### Document passage ###

Cobalt was quantified, and the ultraviolet-visible (UV-Vis) absorption profiles were obtained, using a VARIAN Cary 50 (UV-Vis) spectrometer. Cobalt determination was performed at 520 nm after dissolution of the coordination compound ([Co(diNOsar)]Cl₃) in concentrated sulfuric acid. For the immobilized coordination complex, the solid was previously treated with hydrofluoric acid to dissolve the zeolite.

IR spectroscopy was performed using a Perkin Elmer (FT-IR) Paragon 500. For each analysis, the sample was mixed with KBr (2 mg of sample in 200 mg of KBr) and was compressed to form a transparent tablet. X-ray powder diffraction was carried out on an X-Pert Pro MPD PANalytical diffractometer (Cu Kα = 1.54060 Å) with 2θ geometry and Bragg-Brentano configuration at room temperature using a step size of 0.01º and a step time of 10 s. The apparent density of the solids was measured using a 5 mL pycnometer (DIN) with ether.

Hydrogen peroxide formation

The formation of H₂O₂ from oxygen dissolved in water was monitored according to the procedure described by Sargeson et al.⁹ with slight modifications. Solid catalyst (0.1 g) was added to 50 mL of distilled/deionized water (resistivity: 14.2 MΩ.cm) at room temperature (20 °C, controlled with a thermostat) with constant stirring. Sodium borohydride, NaBH₄, (0.3 g, Sigma-Aldrich, 98%) was added to reduce Co(III) to Co(II) in the complex cation diNOsarcobalt(III). Next, the solution was acidified with 0.5 mL of 1 M HCl. Finally, O₂ (2 mL/min) was bubbled into the aqueous suspension for 2 hours. It is worthwhile to mention that the structure of the complex is maintained despite the change in the oxidation number of the metal ion from Co(III) to Co(II), so that diNOsarcobalt(III) is a stable precursor and the active species contains Co(II). The catalytic cycle comprises the oxidizing of a coordination complex that contains a metal ion capable of existing in at least two oxidation states, said coordination complex being sufficiently stable for the metal ion to be oxidized and reduced without decomposition of the complex; the cycle begins with said metal ion in its lower oxidation state.⁹

Hydrogen peroxide produced during the reaction was quantified by the production of oxygen from the catalyzed decomposition of hydrogen peroxide with potassium iodide (KI). The reaction suspension (water and catalyst) was filtered, and the resulting solution was placed in a sealed and temperature-controlled (20 °C) container of 100 mL volume. KI (0.1 g) was then added, and the oxygen produced over several minutes was quantified using a differential pressure sensor (MPX 2010), assuming that an increase of pressure in this system arises entirely from the oxygen produced by the catalyzed decomposition of H₂O₂. This sensor was connected to a multimeter (UT60E RS232C) and a computer (software UT60E Interface Program_ver 2.02).¹⁸

RESULTS AND DISCUSSION

Figure 1S shows the visual characteristics of diNOsarcobalt(III) chloride (Figure 1S-b) and tris(ethylenediamine)cobalt(III) chloride (Figure 1S-a). The characteristic color of these compounds has been reported in the literature.^9-11 Figures 1S-c and 1S-d show that the initial color of the zeolite is white, and its change to yellow results from the incorporation of the complex cation [Co(diNOsar)]³⁺.

###

- [To-do list]:
A. Print the cobalt catalyst passage from "RESULTS AND DISCUSSION" up to and including "complex cation [Co(diNOsar)]³⁺.".
B. In the cobalt catalyst passage, at what wavelength was cobalt determined?
The records play no part in what follows.

### Given records ###

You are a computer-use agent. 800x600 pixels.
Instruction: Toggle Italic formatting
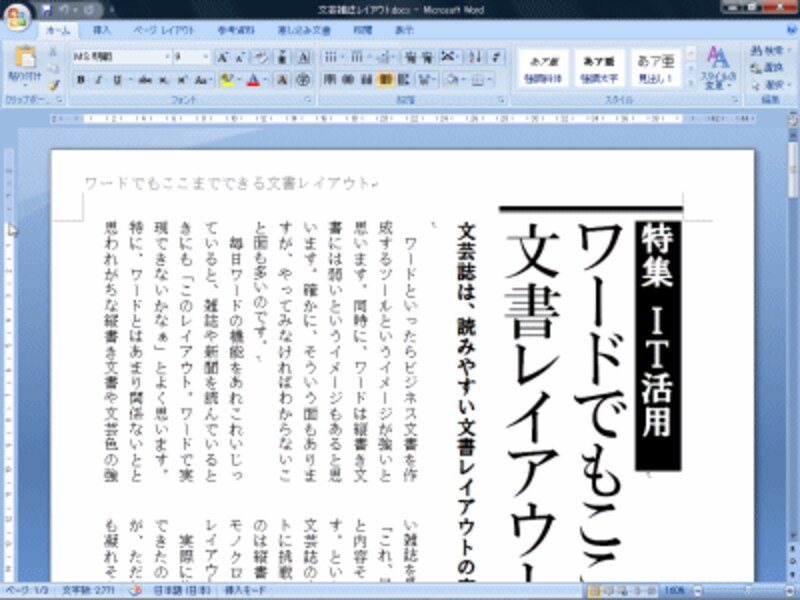[x=98, y=78]
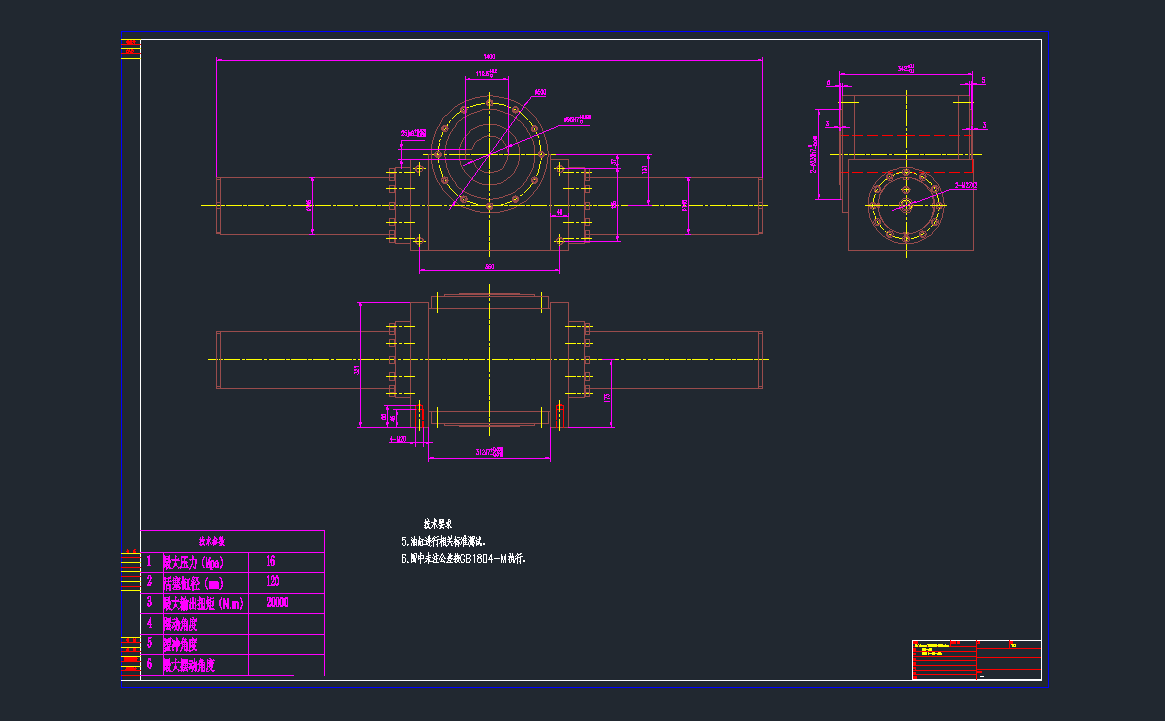Click the torque value 20000 cell
1165x721 pixels.
click(x=277, y=603)
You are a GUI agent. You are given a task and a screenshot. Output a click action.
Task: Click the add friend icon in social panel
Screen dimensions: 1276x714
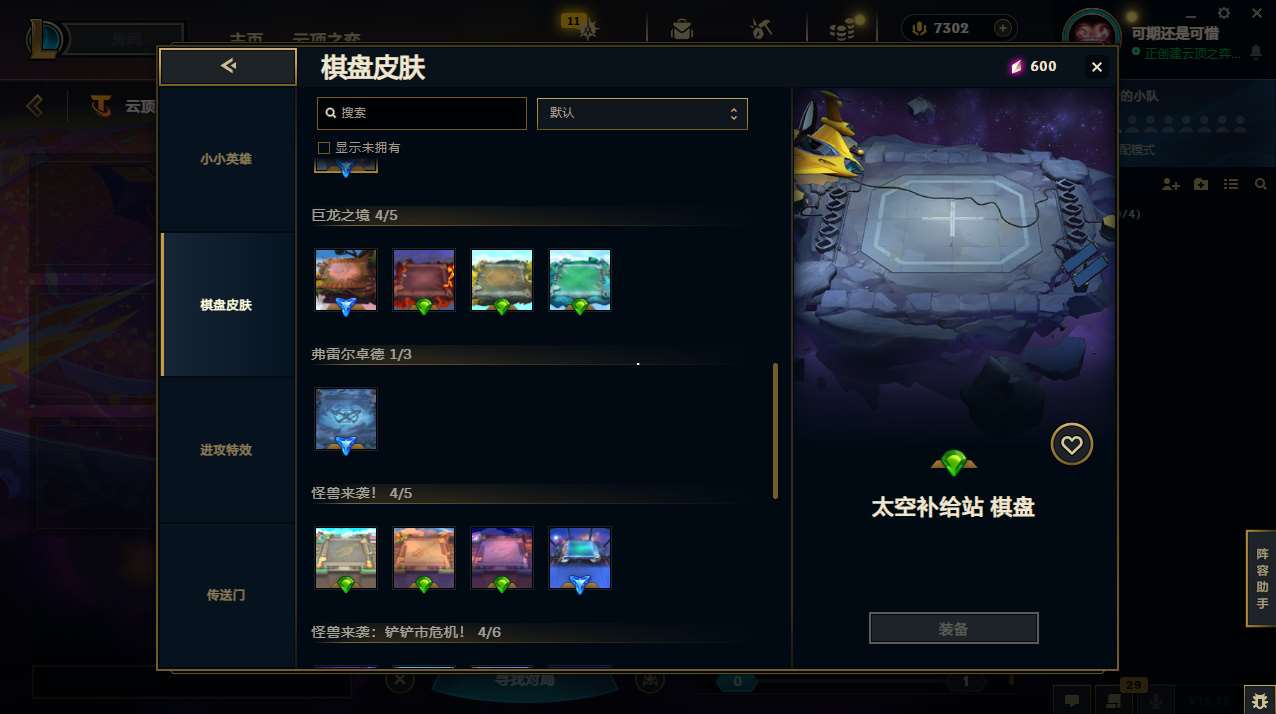pyautogui.click(x=1171, y=184)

###

- [Answers to the problems]:
A.
RESULTS AND DISCUSSION

Figure 1S shows the visual characteristics of diNOsarcobalt(III) chloride (Figure 1S-b) and tris(ethylenediamine)cobalt(III) chloride (Figure 1S-a). The characteristic color of these compounds has been reported in the literature.^9-11 Figures 1S-c and 1S-d show that the initial color of the zeolite is white, and its change to yellow results from the incorporation of the complex cation [Co(diNOsar)]³⁺.

B. 520 nm